@ Media & Money: Brill: Getting A Newspaper Delivered To Your Door Could Last Another 15 Years

Media Money Faber, Brill, Donohue

CNBC anchor David Faber started off a panel discussion on the fate of newspapers at the Dow Jones/Nielsen Media & Money conference by holding up today’s New York Times. Turning to his right, he asked Steve Brill, co-founder of paywall consultant Journalism Online, how much longer newspapers like this will still arrive at his doorstep. Brill offered a few guesses, ultimately settling on perhaps 15 years.

In discussing Journalism Online’s efforts to sign up newspapers to erect some sort of paywall, Brill said that the NYT, as national newspaper of some renown, is an anomaly. Brill: “We have signed up 1,200 affiliates. A typical one is a midwest paper we’re working with. The paper just wrote a profile of a newly arrived principal in a small town. That’s not the kind of thing you can go online and find six different versions of. Newspapers need to figure out what makes them different. Once they do that, they can charge $3 or $4 a month to its readers. After that, they’ll be able to charge more for advertising.”

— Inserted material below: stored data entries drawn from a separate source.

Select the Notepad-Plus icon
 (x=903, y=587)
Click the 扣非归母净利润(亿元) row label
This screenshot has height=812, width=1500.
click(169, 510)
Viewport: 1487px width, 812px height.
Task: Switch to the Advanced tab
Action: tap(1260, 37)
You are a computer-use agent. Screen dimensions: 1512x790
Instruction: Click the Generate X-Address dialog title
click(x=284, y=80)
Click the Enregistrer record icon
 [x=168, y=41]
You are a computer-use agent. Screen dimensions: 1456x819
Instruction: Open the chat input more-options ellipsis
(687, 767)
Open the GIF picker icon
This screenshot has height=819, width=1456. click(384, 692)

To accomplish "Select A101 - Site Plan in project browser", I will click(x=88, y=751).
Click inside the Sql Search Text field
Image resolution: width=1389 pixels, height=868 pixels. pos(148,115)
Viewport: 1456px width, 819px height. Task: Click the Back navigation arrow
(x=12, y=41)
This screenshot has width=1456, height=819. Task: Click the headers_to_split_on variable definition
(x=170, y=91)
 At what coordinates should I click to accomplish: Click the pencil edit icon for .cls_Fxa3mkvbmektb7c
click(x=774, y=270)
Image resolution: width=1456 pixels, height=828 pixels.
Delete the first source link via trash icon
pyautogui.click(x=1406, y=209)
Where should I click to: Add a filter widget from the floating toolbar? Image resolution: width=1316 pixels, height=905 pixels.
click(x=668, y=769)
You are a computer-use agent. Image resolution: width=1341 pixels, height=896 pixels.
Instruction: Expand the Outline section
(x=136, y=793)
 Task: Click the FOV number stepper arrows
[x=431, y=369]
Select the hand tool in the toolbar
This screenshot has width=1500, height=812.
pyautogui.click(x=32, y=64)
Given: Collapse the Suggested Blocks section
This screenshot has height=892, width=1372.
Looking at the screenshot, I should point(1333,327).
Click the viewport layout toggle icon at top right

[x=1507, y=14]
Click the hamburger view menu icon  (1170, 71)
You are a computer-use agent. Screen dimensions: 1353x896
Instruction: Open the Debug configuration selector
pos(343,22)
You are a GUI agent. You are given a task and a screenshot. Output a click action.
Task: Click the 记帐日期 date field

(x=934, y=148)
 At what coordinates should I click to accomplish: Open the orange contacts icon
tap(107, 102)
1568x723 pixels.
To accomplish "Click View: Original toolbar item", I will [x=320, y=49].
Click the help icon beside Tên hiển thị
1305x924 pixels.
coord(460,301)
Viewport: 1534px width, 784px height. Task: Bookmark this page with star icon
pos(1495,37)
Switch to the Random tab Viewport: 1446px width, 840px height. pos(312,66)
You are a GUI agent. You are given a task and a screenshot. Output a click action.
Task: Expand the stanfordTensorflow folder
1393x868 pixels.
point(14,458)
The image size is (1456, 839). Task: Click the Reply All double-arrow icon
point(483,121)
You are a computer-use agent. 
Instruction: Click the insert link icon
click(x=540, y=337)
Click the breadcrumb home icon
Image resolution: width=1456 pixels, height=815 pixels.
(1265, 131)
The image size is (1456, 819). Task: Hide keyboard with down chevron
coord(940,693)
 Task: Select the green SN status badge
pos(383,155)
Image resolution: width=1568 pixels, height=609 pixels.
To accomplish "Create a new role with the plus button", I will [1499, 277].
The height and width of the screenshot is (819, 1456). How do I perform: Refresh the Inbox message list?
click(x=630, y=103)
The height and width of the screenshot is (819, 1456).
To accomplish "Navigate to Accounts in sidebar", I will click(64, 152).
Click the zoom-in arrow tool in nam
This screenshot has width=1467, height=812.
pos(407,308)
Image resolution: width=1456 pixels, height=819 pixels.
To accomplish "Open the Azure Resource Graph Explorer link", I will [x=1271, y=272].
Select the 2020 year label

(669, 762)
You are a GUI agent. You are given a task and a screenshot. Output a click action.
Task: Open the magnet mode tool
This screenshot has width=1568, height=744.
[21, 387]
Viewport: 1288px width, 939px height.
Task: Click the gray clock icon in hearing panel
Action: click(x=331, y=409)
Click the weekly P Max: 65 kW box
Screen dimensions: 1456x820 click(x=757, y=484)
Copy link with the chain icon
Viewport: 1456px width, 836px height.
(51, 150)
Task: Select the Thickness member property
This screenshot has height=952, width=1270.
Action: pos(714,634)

Aside from charging readers, Lisa Donohue, CEO of Publicis media agency Starcom USA, put her faith in the better use of data that will allow content companies and marketers to better target consumers. “Tools are the answer to many of the problems face by media,” she said. “And we’re still in the early stages of using those tools.”

Kirk McDonald, president of Digital, Time Inc., said that the right tools haven’t arrived yet. “I don’t believe the answer is CPC or other recent models. The problem with looking for a single measurement tool is that it doesn’t add all the branding exposure that goes into into cost-per-acquisition. All the inputs mean something. There are so many data companies trying to fit in a full ad attribution model. *Microsoft* recently started doing engagement mapping, *Google* will soon do the same. That will provide more value and meaning to ads and the media that run them.”

Brill, naturally, argued against putting too much faith in advertising and the data that support it to an even greater extent: “As advertising has become more accountable, buyers realize they’ve been over-paying for it. If you were just buying the third spot on a network TV show turns from ratings of a TV show, to how many people saw the ad, and then to how many people bought the product as a result. That will continue to drive the price down.”